What the Company Might Have Intended:

A deerstalker is a name for the jaunty cap that Sherlock Holmes wears. What better way to make sure your single malt distinguishes itself from low brow American brands than by naming it after something that can be described as jaunty?

Why They Failed:

The modern deer hunter isn't the refined sportsman he used to be. Add the term "stalker" to the mix and ordering a tumbler of this falls between having BO and casually mentioning that you have a "litter of 10 out there, somewhere" as a sure way to end a date prematurely.


Above: An actual deer-stalker.

#8.
Dr. Loosen Riesling

What the Company Might Have Intended:

The eponymous Dr. Loosen started this winery nearly 200 years ago and the German vintner has been run by assorted progeny since.

Why They Failed:

It would appear the Loosens never wondered why their English speaking friends were snickering under their kerchiefs every time someone said the name of their wine. Yes, booze has been helping ugly people get laid since the first caveman realized it was less messy than an old fashioned clubbing. So it might have worked as a novelty name for one of Sweetwater Brewing Company's suggestively named brews. But winery's look to project an image of refinement, and thus tend to avoid brand names that sound like Motley Crue cover bands. "Loosen up" is the catch phrase of date rapists around the world. Tack a doctor onto the front and you've got a mustache-twirling creep in a grungy white coat with a special getting-to-know-you rate for all the young mothers in town.

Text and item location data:
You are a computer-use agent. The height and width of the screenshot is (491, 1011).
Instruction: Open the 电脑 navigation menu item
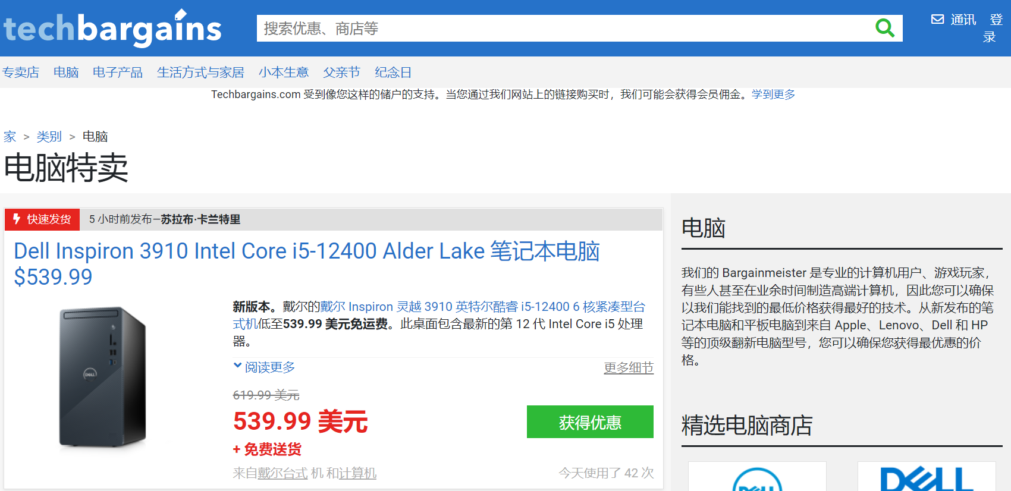click(x=66, y=73)
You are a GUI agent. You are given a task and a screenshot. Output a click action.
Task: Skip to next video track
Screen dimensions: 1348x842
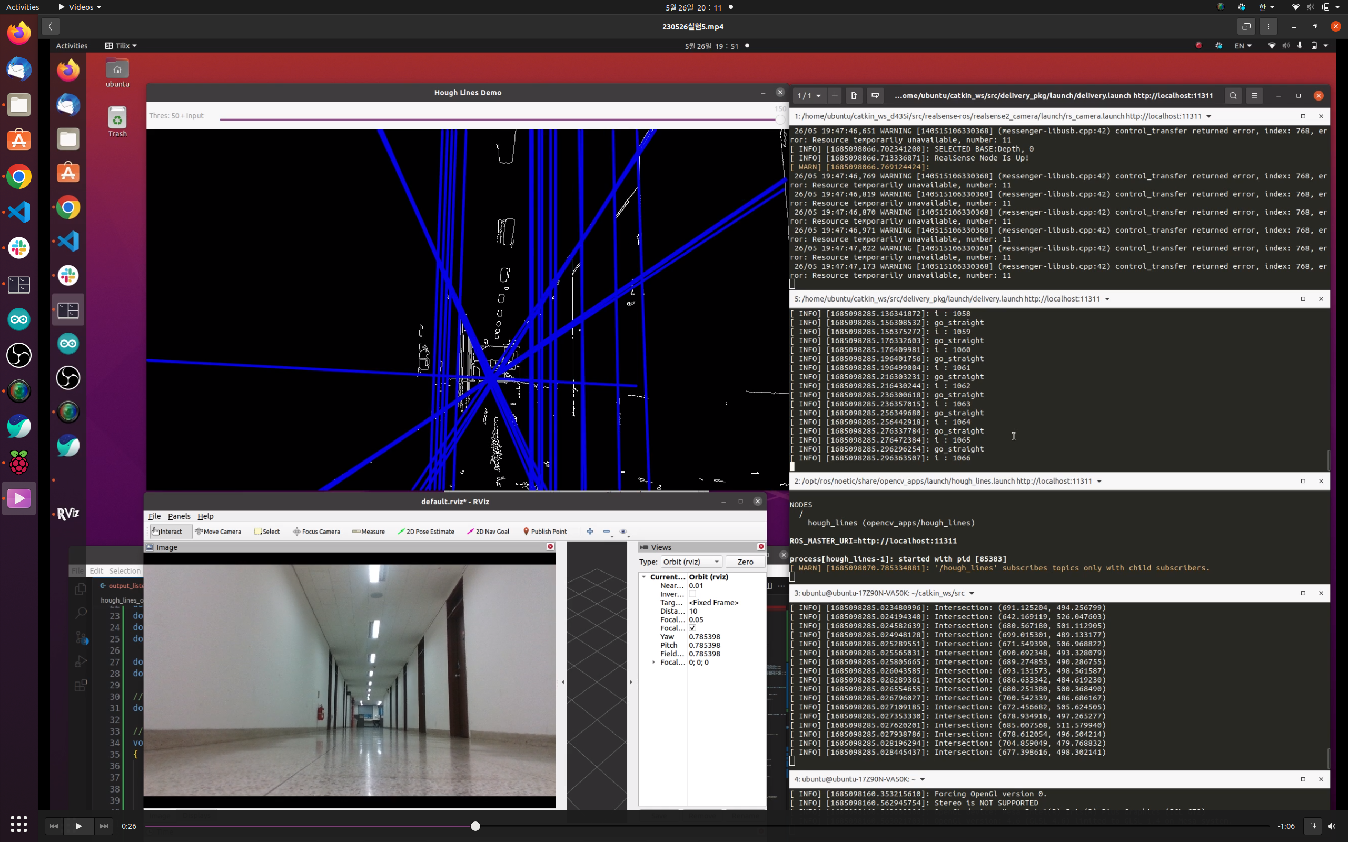tap(104, 826)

THE TASKS:
(1) According to the brand-name text, why might the company have thought "Deerstalker" was a good name for its single malt? Answer in one to three sentences.
(2) Answer these questions from the brand-name text, one per line:
(a) Who wears the cap called a deerstalker?
(b) About how long ago did Dr. Loosen start the winery?
(c) Who has run the winery since then?
(3) Write out the part of the brand-name text between "Dr. Loosen Riesling" and "assorted progeny since.", inclusive.
This data was drawn from a different source than the brand-name text.

LIST OF SOLUTIONS:
(1) A deerstalker is the jaunty cap Sherlock Holmes wears. Naming the whisky after something that can be called jaunty would help it stand apart from low brow American brands.

(2)
(a) Sherlock Holmes
(b) Nearly 200 years ago
(c) Assorted progeny of Dr. Loosen

(3)
Dr. Loosen Riesling

What the Company Might Have Intended:

The eponymous Dr. Loosen started this winery nearly 200 years ago and the German vintner has been run by assorted progeny since.